### Task instructions:
Find every line in the records below that holds the word "label", and copy each one.
::: Exercise data :::
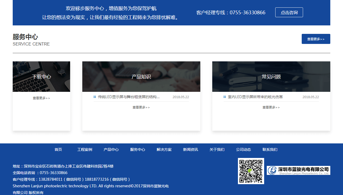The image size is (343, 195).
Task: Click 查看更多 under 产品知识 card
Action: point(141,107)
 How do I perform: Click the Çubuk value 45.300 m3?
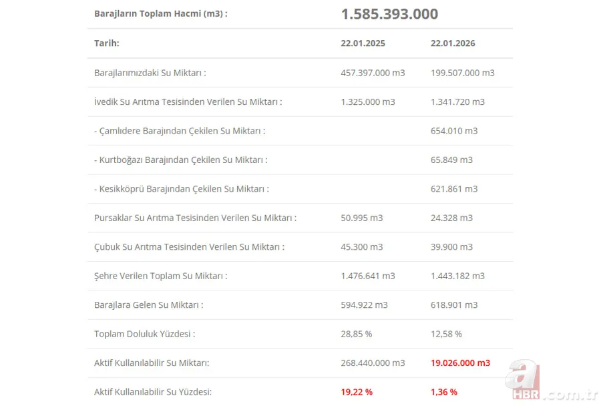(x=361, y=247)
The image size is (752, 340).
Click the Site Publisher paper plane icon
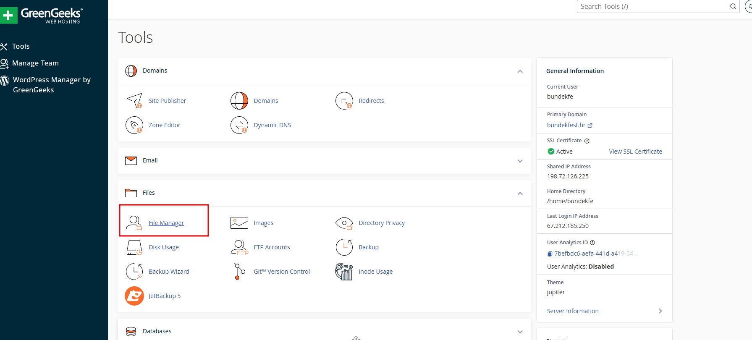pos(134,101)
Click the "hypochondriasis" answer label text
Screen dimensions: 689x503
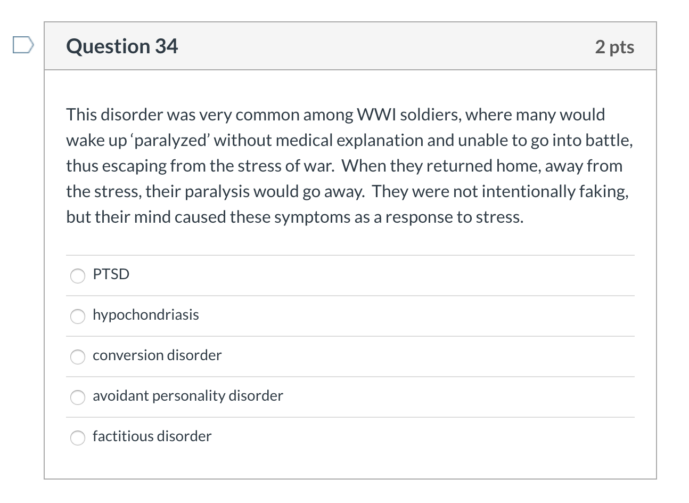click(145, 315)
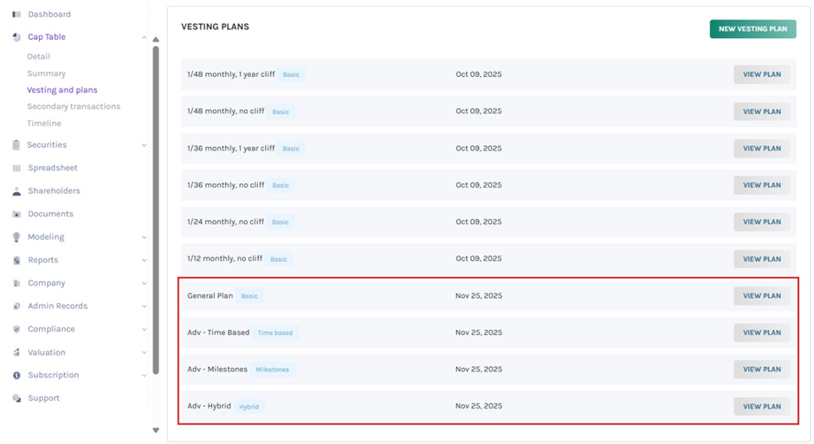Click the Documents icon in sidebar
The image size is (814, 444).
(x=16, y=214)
:::
::: Exercise data :::
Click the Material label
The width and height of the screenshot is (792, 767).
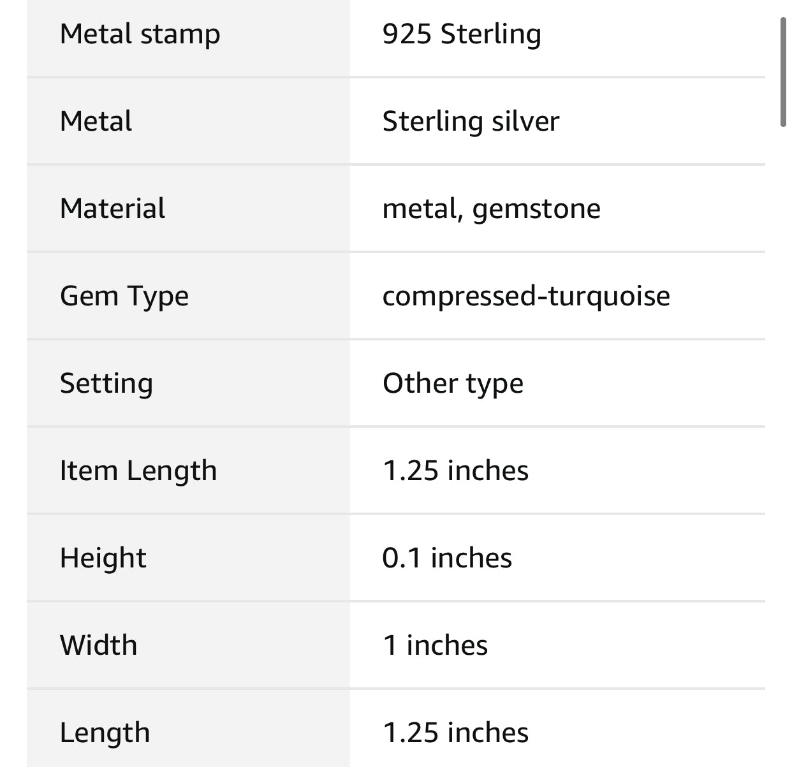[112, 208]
:::
::: Exercise data :::
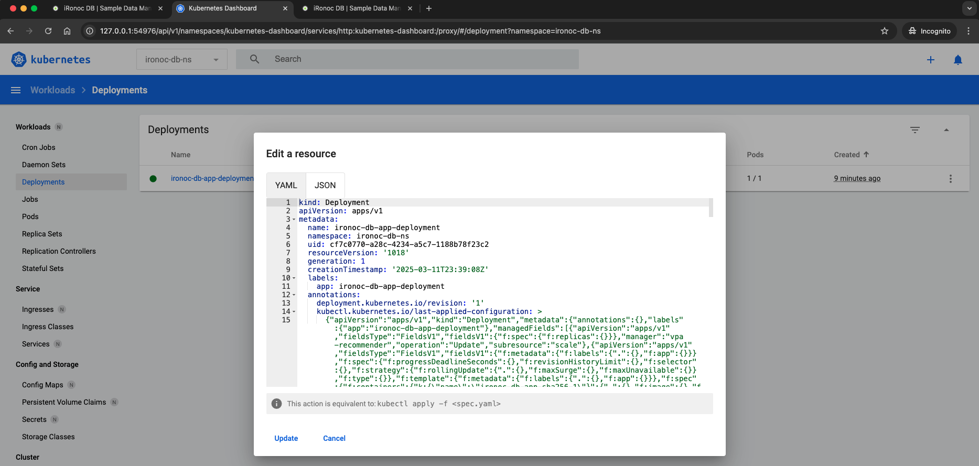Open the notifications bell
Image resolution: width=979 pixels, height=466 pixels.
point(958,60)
:::
### Completed task:
Click the "hypochondriasis" answer label text
Click the Material label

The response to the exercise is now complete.